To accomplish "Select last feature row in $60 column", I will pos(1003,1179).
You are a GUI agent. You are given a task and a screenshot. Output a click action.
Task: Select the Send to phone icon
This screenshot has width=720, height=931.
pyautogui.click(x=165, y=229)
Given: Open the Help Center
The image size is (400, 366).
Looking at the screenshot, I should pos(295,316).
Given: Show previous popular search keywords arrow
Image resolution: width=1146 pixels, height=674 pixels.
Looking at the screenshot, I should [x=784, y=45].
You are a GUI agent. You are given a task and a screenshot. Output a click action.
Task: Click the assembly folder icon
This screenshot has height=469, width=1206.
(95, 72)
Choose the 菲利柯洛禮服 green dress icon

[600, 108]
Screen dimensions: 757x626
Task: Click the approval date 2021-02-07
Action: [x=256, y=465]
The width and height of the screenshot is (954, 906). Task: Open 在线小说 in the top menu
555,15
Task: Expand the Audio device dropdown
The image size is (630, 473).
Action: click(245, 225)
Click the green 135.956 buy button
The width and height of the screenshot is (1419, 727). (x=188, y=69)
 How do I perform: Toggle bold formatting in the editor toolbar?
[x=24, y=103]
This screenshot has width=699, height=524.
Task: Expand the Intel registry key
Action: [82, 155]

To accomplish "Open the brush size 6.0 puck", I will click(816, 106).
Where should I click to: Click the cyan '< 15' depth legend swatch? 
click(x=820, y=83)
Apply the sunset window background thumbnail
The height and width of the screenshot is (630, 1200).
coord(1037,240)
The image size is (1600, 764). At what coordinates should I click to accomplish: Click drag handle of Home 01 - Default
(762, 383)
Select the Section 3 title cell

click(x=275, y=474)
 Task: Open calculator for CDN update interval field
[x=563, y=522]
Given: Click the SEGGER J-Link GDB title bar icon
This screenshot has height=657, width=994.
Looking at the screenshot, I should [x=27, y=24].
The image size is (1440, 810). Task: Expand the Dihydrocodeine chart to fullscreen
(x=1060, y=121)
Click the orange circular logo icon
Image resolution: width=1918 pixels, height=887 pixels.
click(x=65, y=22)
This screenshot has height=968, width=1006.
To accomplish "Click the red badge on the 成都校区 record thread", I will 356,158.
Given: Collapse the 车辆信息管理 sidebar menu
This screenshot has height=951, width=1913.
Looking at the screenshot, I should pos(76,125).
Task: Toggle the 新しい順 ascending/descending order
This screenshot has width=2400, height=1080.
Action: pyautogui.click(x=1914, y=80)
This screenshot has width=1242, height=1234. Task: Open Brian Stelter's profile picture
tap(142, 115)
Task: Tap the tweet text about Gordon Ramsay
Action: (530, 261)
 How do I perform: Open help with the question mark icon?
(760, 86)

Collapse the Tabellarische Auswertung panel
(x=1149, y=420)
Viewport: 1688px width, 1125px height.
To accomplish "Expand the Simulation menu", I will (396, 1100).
========================================
The expected response is the full data, reproduced exactly.

To accomplish "Select last feature row in $60 column", I will pos(1003,1179).
You are a GUI agent. You are given a task and a screenshot. Output a click action.
Task: Select the Send to phone icon
This screenshot has width=720, height=931.
pyautogui.click(x=165, y=229)
Given: Open the Help Center
The image size is (400, 366).
Looking at the screenshot, I should pos(295,316).
Given: Show previous popular search keywords arrow
Image resolution: width=1146 pixels, height=674 pixels.
Looking at the screenshot, I should [x=784, y=45].
You are a GUI agent. You are given a task and a screenshot. Output a click action.
Task: Click the assembly folder icon
This screenshot has height=469, width=1206.
(95, 72)
Choose the 菲利柯洛禮服 green dress icon

[600, 108]
Screen dimensions: 757x626
Task: Click the approval date 2021-02-07
Action: [x=256, y=465]
The width and height of the screenshot is (954, 906). Task: Open 在线小说 in the top menu
555,15
Task: Expand the Audio device dropdown
The image size is (630, 473).
Action: click(245, 225)
Click the green 135.956 buy button
The width and height of the screenshot is (1419, 727). (x=188, y=69)
 How do I perform: Toggle bold formatting in the editor toolbar?
[x=24, y=103]
This screenshot has width=699, height=524.
Task: Expand the Intel registry key
Action: [82, 155]

To accomplish "Open the brush size 6.0 puck", I will click(816, 106).
Where should I click to: Click the cyan '< 15' depth legend swatch? 
click(x=820, y=83)
Apply the sunset window background thumbnail
The height and width of the screenshot is (630, 1200).
coord(1037,240)
The image size is (1600, 764). At what coordinates should I click to accomplish: Click drag handle of Home 01 - Default
(762, 383)
Select the Section 3 title cell

click(x=275, y=474)
 Task: Open calculator for CDN update interval field
[x=563, y=522]
Given: Click the SEGGER J-Link GDB title bar icon
This screenshot has height=657, width=994.
Looking at the screenshot, I should [x=27, y=24].
The image size is (1440, 810). Task: Expand the Dihydrocodeine chart to fullscreen
(x=1060, y=121)
Click the orange circular logo icon
Image resolution: width=1918 pixels, height=887 pixels.
click(x=65, y=22)
This screenshot has height=968, width=1006.
To accomplish "Click the red badge on the 成都校区 record thread", I will 356,158.
Given: Collapse the 车辆信息管理 sidebar menu
This screenshot has height=951, width=1913.
Looking at the screenshot, I should pos(76,125).
Task: Toggle the 新しい順 ascending/descending order
This screenshot has width=2400, height=1080.
Action: pyautogui.click(x=1914, y=80)
This screenshot has width=1242, height=1234. Task: Open Brian Stelter's profile picture
tap(142, 115)
Task: Tap the tweet text about Gordon Ramsay
Action: (530, 261)
 How do I perform: Open help with the question mark icon?
(760, 86)

Collapse the Tabellarische Auswertung panel
(x=1149, y=420)
Viewport: 1688px width, 1125px height.
To accomplish "Expand the Simulation menu", I will (396, 1100).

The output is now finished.